After optimizing lately my vllm startup I started optimizing performance of vLLM during inference. Thing it had abysmal performance spanning like 2-4ts. Or even 0.5ts with 180k context. That was really terrible and I started to think that I wont be able to get better performance out of Strix Halo inside my Desktop Framework.
But… I remembered people praising it and its great usability with agents and Qwen models. How is that possible since it have so terrible performance.
I tested new version of Qwen 3.6 MOE in GGUF format with MTP (it was not available till recently in llama.cpp). On Vulkan I was able to achieve even 60t/s! Wow!
How is that possible? I understand that llama.cpp is optimized for single user usage but still… 60t/s vs 4? That is gigantic difference.
And then I tried it on agent and it was often almost all the time with more complex tool usage like regex replace for example.
I did another web search and some people were praising dense model as more correct. I decided to give it a go and it works!
It is much slower achieving only 20-30t/s in llama.cpp, but it is better to have slower but very often outputting correct text model instead of the wrong one like with MOE.
Just to have comparison I tested both llama.cpp with Qwen 3.6 27B:
============ Serving Benchmark Result ============ Successful requests: 100 Failed requests: 0 Maximum request concurrency: 1 Benchmark duration (s): 3473.48 Total input tokens: 2915 Total generated tokens: 25600 Request throughput (req/s): 0.03 Output token throughput (tok/s): 7.37 Peak output token throughput (tok/s): 4.00 Peak concurrent requests: 2.00 Total token throughput (tok/s): 8.21 ---------------Time to First Token---------------- Mean TTFT (ms): 703.98 Median TTFT (ms): 718.68 P99 TTFT (ms): 737.81 -----Time per Output Token (excl. 1st token)------ Mean TPOT (ms): 133.42 Median TPOT (ms): 124.01 P99 TPOT (ms): 158.99 ---------------Inter-token Latency---------------- Mean ITL (ms): 367.61 Median ITL (ms): 355.41 P99 ITL (ms): 1000.07 ==================================================
Less than 10t/s. And this is for small prompts about 20-30t. For over 100k context it would be most probably 4t/s.

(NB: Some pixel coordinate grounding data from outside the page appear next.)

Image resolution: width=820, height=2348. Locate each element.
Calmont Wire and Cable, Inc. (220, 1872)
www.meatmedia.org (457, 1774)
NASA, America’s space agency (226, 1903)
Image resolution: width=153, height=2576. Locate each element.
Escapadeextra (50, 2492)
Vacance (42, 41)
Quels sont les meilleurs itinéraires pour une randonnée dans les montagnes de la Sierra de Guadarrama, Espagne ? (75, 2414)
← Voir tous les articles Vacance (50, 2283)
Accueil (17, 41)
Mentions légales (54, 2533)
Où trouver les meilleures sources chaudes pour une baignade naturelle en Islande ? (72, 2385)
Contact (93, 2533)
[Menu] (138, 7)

But then I tested llama.cpp.
============ Serving Benchmark Result ============ Successful requests: 100 Failed requests: 0 Maximum request concurrency: 1 Benchmark duration (s): 1029.14 Total input tokens: 2915 Total generated tokens: 25600 Request throughput (req/s): 0.10 Output token throughput (tok/s): 24.88 Peak output token throughput (tok/s): 52.00 Peak concurrent requests: 2.00 Total token throughput (tok/s): 27.71 ---------------Time to First Token---------------- Mean TTFT (ms): 315.49 Median TTFT (ms): 194.85 P99 TTFT (ms): 1046.75 -----Time per Output Token (excl. 1st token)------ Mean TPOT (ms): 39.10 Median TPOT (ms): 29.51 P99 TPOT (ms): 120.42 ---------------Inter-token Latency---------------- Mean ITL (ms): 38.82 Median ITL (ms): 0.02 P99 ITL (ms): 362.10 ==================================================
27 t/s. This is huge difference. And llama.cpp can have similar throughput of tokens even with 200k context. Yes only for one user but on the other hand I can run two models like that and have agent use one and my AI assistant use another one.

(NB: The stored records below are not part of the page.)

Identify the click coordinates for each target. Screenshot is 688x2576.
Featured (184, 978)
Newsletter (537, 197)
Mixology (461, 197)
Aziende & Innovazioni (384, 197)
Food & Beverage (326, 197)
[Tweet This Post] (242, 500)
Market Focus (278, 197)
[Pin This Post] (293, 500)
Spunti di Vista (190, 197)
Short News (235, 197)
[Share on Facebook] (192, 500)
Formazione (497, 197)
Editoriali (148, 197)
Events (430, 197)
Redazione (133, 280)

Still this is very peculiar situation, why there is such difference. I will test it more but even if I messed up some of kernel parameters for GTT, which I do not think I did, with docker image that I am using it should rather OOM instead of getting so slow. Also with docker image all necessary libraries should be bundled there.
I will keep testing it but right now I am again using llama mostly for inference.